Insgesamt wirft die Zentrale Stelle zur Aufklärung von NS-Verbrechen in
Ludwigsburg bundesweit 30 mutmaßlichen Aufseherinnen und Aufsehern aus
Auschwitz-Birkenau „Beihilfe zum Mord“ vor (siehe Kasten). In Hamburg und
Schleswig-Holstein laufen etwa Ermittlungen gegen mehrere Frauen, die zur
Wachmannschaft oder dem sonstigen Personal gehört haben sollen.

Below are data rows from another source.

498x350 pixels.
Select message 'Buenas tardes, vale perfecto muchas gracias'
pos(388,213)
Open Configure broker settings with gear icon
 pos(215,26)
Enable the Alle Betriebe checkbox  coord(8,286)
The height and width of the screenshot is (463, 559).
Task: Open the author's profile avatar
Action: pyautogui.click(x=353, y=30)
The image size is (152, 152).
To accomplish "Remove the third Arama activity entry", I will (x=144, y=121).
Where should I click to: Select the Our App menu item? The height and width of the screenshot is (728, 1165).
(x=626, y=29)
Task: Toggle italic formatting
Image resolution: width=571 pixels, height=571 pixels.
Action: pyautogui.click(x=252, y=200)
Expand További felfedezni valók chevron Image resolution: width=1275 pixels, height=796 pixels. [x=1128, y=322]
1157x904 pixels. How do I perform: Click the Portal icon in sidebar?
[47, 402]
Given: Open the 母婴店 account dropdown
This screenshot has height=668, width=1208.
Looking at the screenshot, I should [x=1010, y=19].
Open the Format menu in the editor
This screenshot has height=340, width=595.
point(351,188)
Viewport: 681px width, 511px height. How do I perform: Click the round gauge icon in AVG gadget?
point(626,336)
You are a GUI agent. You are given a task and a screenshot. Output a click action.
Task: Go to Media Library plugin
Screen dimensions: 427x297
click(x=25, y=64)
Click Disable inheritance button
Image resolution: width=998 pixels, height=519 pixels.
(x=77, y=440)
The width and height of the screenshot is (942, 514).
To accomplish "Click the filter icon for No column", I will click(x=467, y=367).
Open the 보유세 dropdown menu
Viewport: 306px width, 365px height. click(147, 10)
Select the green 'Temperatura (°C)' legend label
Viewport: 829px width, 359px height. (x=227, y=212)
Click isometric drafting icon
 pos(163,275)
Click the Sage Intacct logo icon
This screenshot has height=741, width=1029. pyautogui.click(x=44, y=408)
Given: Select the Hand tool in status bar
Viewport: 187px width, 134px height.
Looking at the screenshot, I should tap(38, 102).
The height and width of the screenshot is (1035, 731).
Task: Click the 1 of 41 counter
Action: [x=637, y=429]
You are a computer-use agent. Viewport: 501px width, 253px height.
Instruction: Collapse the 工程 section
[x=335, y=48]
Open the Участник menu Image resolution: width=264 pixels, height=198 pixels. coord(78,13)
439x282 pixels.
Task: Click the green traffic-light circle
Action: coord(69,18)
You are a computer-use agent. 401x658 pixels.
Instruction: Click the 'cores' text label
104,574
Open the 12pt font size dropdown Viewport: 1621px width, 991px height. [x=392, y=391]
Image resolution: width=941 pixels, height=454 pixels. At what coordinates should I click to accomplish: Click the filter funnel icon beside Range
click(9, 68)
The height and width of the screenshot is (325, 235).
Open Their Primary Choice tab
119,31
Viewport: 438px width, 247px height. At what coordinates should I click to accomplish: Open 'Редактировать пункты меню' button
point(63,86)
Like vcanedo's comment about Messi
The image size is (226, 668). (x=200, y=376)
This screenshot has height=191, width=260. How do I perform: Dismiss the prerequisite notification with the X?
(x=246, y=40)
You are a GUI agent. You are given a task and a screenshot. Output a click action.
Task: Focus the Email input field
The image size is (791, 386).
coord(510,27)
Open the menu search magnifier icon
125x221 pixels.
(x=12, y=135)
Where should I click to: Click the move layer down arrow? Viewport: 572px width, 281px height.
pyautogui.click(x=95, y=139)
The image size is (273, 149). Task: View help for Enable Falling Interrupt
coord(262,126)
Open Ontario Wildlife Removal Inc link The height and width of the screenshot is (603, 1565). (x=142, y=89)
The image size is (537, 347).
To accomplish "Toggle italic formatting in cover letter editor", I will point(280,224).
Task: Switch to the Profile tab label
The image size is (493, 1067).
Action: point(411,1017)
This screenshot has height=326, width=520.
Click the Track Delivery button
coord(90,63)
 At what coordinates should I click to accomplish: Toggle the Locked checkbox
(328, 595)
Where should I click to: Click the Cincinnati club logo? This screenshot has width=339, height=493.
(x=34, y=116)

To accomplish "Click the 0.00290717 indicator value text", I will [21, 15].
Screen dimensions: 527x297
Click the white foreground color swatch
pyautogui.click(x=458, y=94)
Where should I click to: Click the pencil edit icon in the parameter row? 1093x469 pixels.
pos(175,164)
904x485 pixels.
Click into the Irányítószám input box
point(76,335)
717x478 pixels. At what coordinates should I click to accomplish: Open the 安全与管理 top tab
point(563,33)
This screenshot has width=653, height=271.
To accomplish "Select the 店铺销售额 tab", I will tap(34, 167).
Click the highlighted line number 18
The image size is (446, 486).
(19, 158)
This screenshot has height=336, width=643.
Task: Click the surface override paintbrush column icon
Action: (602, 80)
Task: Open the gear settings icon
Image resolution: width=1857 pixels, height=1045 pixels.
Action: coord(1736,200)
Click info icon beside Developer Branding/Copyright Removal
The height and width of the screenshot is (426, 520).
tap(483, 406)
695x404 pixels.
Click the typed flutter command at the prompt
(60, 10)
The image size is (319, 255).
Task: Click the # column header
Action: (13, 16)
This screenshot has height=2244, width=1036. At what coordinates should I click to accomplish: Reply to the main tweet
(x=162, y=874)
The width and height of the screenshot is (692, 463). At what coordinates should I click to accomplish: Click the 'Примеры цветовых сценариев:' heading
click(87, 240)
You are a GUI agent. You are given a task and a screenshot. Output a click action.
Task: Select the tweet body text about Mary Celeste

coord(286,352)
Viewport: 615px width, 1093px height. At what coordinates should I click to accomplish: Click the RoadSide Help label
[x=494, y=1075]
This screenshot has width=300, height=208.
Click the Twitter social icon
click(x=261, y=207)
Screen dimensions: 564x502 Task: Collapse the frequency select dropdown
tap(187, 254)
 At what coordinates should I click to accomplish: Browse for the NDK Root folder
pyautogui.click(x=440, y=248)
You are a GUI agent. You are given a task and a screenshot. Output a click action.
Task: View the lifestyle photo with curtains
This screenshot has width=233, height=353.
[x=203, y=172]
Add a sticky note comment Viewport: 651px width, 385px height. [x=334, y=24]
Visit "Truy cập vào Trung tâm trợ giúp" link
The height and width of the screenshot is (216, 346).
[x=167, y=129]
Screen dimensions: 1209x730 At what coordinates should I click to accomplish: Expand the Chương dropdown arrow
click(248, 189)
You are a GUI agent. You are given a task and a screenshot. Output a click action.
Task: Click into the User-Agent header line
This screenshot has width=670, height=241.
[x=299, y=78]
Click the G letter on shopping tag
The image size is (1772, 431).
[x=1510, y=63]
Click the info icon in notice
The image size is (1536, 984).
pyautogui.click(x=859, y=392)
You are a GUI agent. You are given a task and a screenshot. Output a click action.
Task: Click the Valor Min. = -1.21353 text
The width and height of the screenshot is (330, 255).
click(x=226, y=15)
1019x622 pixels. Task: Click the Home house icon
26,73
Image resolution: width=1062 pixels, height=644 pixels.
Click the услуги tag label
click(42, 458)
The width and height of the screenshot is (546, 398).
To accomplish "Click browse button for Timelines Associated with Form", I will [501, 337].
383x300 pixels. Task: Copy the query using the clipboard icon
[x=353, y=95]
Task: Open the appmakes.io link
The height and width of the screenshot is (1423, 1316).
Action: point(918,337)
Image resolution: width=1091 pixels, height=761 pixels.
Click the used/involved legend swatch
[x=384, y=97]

Im Falle G.s sah die Staatsanwaltschaft Hannover genügend Indizien für eine
Anklage. Gegen drei weitere Beschuldigte seien die Ermittlungen dagegen
eingestellt worden, sagt Oberstaatsanwalt Thomas Klinge – wegen dauerhafter
Verhandlungsunfähigkeit oder zwischenzeitlich eingetretenen Todes.
Gut zwei Jahre lang, von 28. September 1942 bis zum 16. Oktober 1944, soll
G. der Anklage zufolge seinen Dienst in der sogenannten
Häftlingsgeldverwaltung von Birkenau versehen haben. Der ehemalige
Waffen-SS-Freiwillige soll das Bargeld von einem Häftlingskommando erhalten
haben, welches Gepäck und Kleidung der Ermordeten durchsuchte.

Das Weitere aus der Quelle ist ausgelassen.